心の健康に良い食事の栄養素と食材

スクールソーシャルワーカーだより スクールソーシャルワーカーだより

2025年2月号

現代は、子どもも大人も、ストレスや緊張感の多い日常を送っています。子どもたちが精神的に追い詰められるのを防ぐ一方で、私たち大人の心の健康メンタルヘルス)にも意識を向ける必要があります。イライラや不安感などを抱えたまま子どもに向き合うと、キツい物言いになったり、子どもからのSOSサインを見落としてしまったり、的外れな対応をしてしまったりするからです。

今回は、心の健康を支えるために必要な要素の一つである、適切な食事に注目します。メンタルヘルスに効果的な栄養素やそれを含む食材は何でしょうか?

メンタルヘルスと栄養素の関係

心の健康は脳神経のネットワークと深く結びついています。脳神経は、さまざまな神経伝達物質を分泌することで情報をやり取りしており、このバランスが崩れると思考や感情が否定的になったり、やる気や活力が失われたり、集中力が続かなかったり、イライラが止まらなかったりします。

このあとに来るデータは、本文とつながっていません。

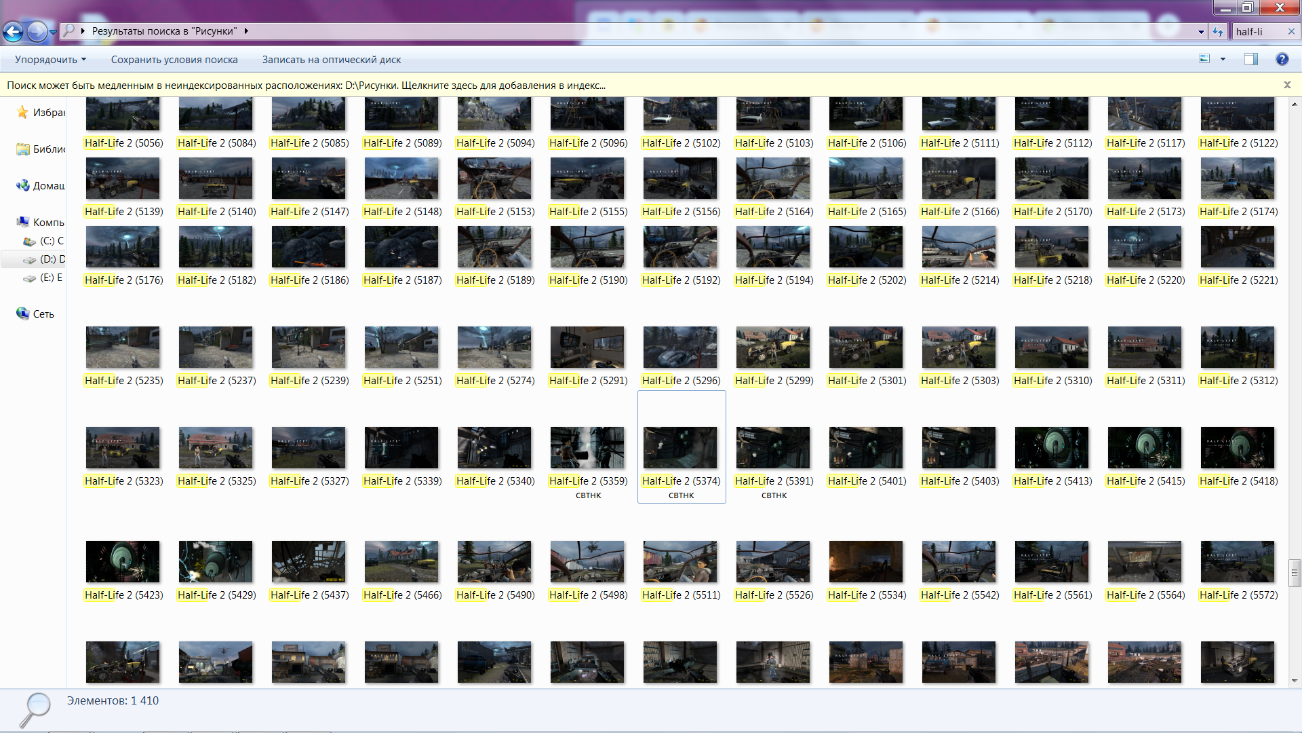Open the Упорядочить menu
Screen dimensions: 1302x733
coord(50,60)
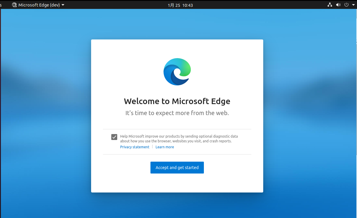
Task: Click the power icon in the system tray
Action: (x=346, y=5)
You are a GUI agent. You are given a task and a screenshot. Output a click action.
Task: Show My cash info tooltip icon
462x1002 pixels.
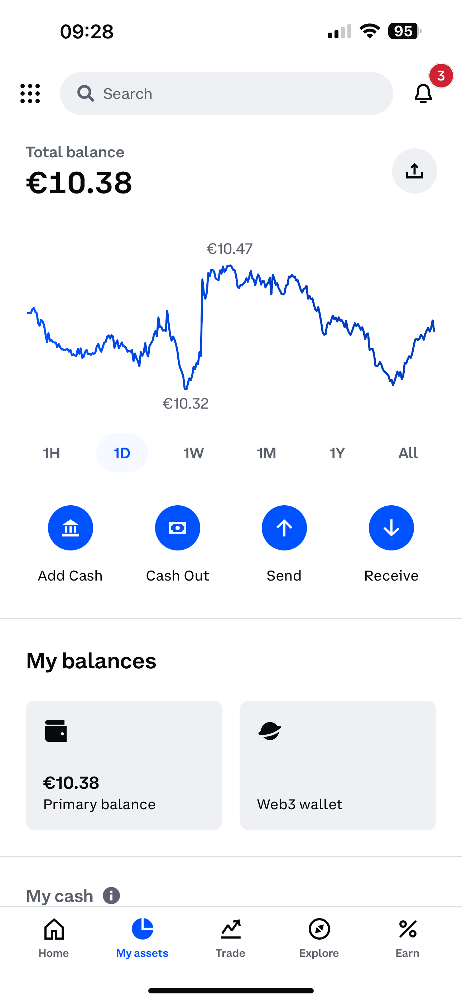click(x=111, y=895)
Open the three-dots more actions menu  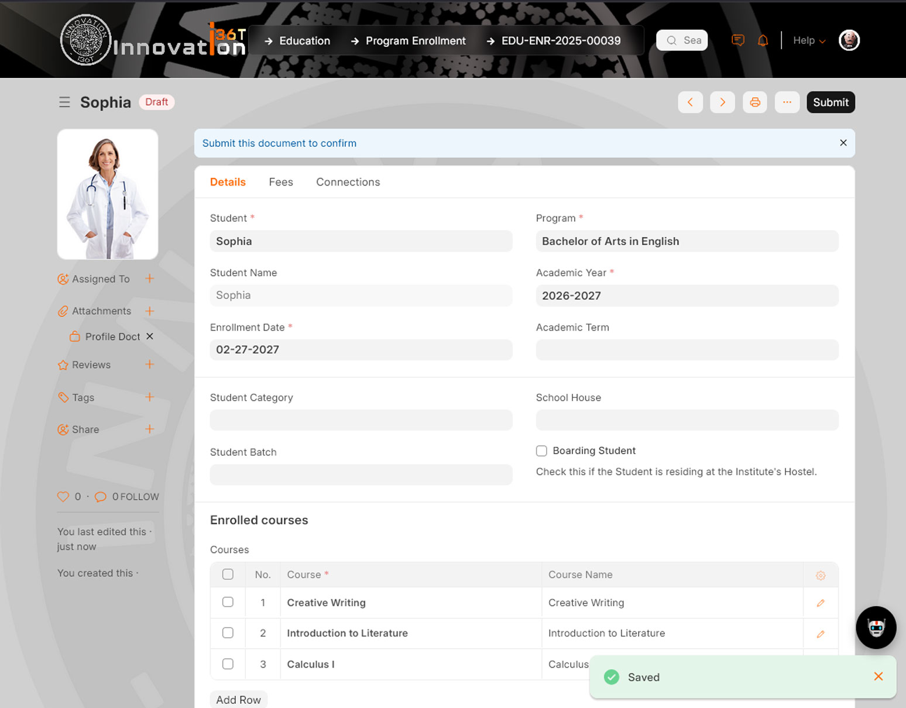pyautogui.click(x=787, y=102)
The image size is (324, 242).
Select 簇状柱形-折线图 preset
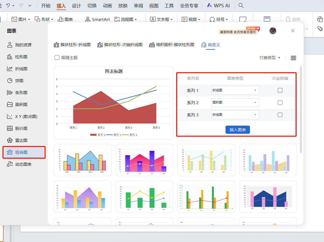point(72,45)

脳神経の働きを整えてメンタルヘルスを向上させるには、以下のような栄養素をしっかり摂る必要があります。もちろん偏りは良くありませんので、炭水化物、タンパク質、脂肪を含めてバランス良く摂取しましょう。

(1) オメガ3脂肪酸

DHA、EPA、ALAなどのオメガ3脂肪酸は、神経伝達物質の働きを促進して、感情の安定や集中力の向上に役立つとされています。魚(特にサバ、イワシなどの青魚やサケ)やクルミ、亜麻仁油に多く含まれています。

(2) ビタミンB群

ビタミンB群(特にビタミンB6やB12)は、ドーパミン、セロトニン、ノルアドレナリンといった、気分や活力に関係する神経伝達物質の合成に必須の栄養素です。豚肉や卵、大豆製品、バナナに多く含まれています。

(3) トリプトファン

トリプトファンは、「幸せホルモン」とも呼ばれるセロトニンの生成に必要なアミノ酸です。鶏肉、牛乳、チーズ、大豆製品などに多く含まれています。寝る前のホットミルクは、リラックス効果もあるのでおすすめです。

(4) マグネシウム

マグネシウムは神経伝達物質のバランス安定の他、ストレスホルモン(コルチゾール)の生成を抑えてくれます。海藻、アーモンド、ほうれん草、ひじきなどに多く含まれます。

ちょっとした食事の工夫でメンタルヘルス

栄養素を意識しながら食事を用意することは、忙しい毎日を送る皆さんにとって簡単ではないかもしれません。しかし、少しの工夫で取り入れやすくなります。

(1) 朝食に上記の栄養素を取り入れる

朝食は、午前中に必要なエネルギーを脳に供給してくれますから、抜かないようにしましょう。サバの味噌煮を朝食に加えたり、バナナとヨーグルトを組み合わせたりするだけで、オメガ3脂肪酸やトリプトファンを手軽に摂取できます。

(2) おやつや軽食を工夫する

おやつにアーモンドやクルミを使ったおかしを食べることで、マグネシウムやオメガ3脂肪酸を摂ることができます。また、チーズや茹で卵は、忙しい時でも簡単に摂れる栄養満点のスナックです。

(3) 家族で楽しむ「栄養プラスワン」習慣

普段の食事に栄養素を「プラスワン」する意識を持つと、楽しく取り入れられます。たとえば、みそ汁に海藻を加えたり、サラダにナッツをトッピングしたりするだけでも効果があります。日々のメニューにどうやって上記の栄養素を加えられるか、家族みんなで知恵を出し合うようにすると、子どもたちも食事の内容に興味を持つきっかけになるでしょう。